Sheniz Janmohamed was born and raised in Tkaronto (Toronto) with ancestral ties to Kenya and India. A poet, artist educator and nature artist, Sheniz is a graduate of the MFA in Creative Writing program at the University of Guelph. Throughout her career, she has had the honour of receiving mentorship and guidance from Janice Kulyk Keefer, Dionne Brand, Kuldip Gill, and M.G Vassanji.
In the last 15 years, Sheniz has presented her work nationally and internationally, including the Jaipur Literature Festival, Kenya Literary Association, Aga Khan Museum, Vancouver Writers Fest, Toronto International Festival of Authors and TEDXYouth Toronto. She has three poetry collections published by Mawenzi House. Her creative nonfiction has been published in a variety of journals and publications including Body & Soul: Stories for Skeptics and Seekers (Caitlin Press, 2019), The Willowherb Review and The New Quarterly.
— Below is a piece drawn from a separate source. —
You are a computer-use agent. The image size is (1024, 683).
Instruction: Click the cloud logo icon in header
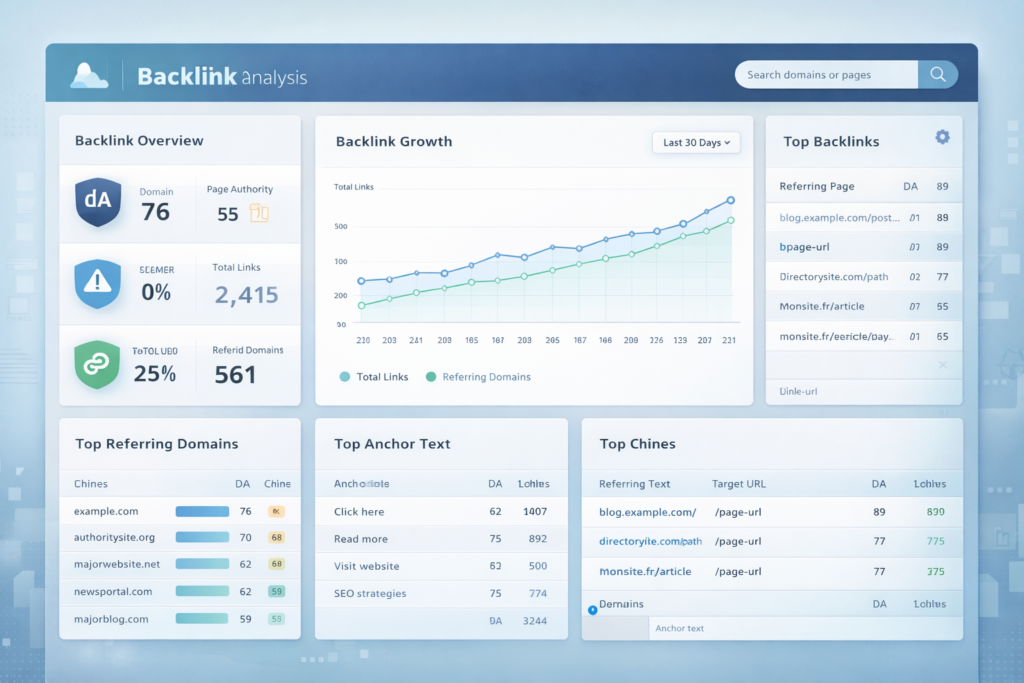pos(89,76)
In 2022, Sheniz served as the Writer-in-Residence at the University of Toronto Scarborough Campus, the first writer of South Asian descent to serve in this position. She teaches Introduction to Poetry at the University of Toronto’s School of Continuing Studies, and is currently working on her fourth book, How to Scare the Birds, a collection of creative nonfiction essays exploring the intersections of identity, ecological and personal grief, and the language of place across Kenya and Turtle Island.
Photograph courtesy of Sheniz Janmohamed.
Poetry
Bleeding Light: Poems
Toronto: TSAR, 2010.
PS8619 .A6763 B54 2010
Publisher’s Synopsis (From its website)
Bleeding Light is a collection of poems in ghazal form that traces the steps of a woman’s journey through night. She knows that in order to witness dawn, she has to travel through dusk first. Throughout her journey, she is caught between West and East, religion and heresy, love and anti-love, darkness and the knowledge of light. Each couplet is an independent thought and reflection, a pearl strung into a necklace. Bleeding Light is fraught with opposing, stark and often violent imagery heavily influenced by Sufi philosophy.
Poetry
Firesmoke: Poems
Toronto: TSAR, 2014.
PS8619 .A6764 F57 2014
Publisher’s Synopsis
Sheniz Janmohamed’s second collection continues the poet’s journey, tracing the inception and annihilation of sacred fire. In a series of highly evocative, personal poems, Firesmoke explores the meaning of truth and self, finding them both in form and emptiness. In her unorthodox, broadminded quest for understanding, Sheniz evokes the teachings of Sufism, acknowledges the restorative power of the Mother Goddess and honours the alchemy of nature. Life and death do not exist without each other, just as fire produces both ash and smoke, one falling to the ground, the other rising into space.
Poetry
Reminders on the Path
Toronto: Mawenzi House, 2021.
Publisher’s Synopsis
Seven years after the publication of Firesmoke, Sheniz Janmohamed returns with her third collection of poetry, Reminders on the Path. The poet is wayfarer, exploring the path we inherit and seek out, that disappears with every step we take on it. At each step, there are reminders rooted in the ephemeral and the indelible. A companion on the path, a fleeting memory, a broken twig–all serve as guideposts to cross the threshold of one’s self. Grounded in the language of place, these poems become stepping-stones from the author’s past to the present, from forgetfulness to remembrance, and from the unknowing to a deep knowing only found through direct experience.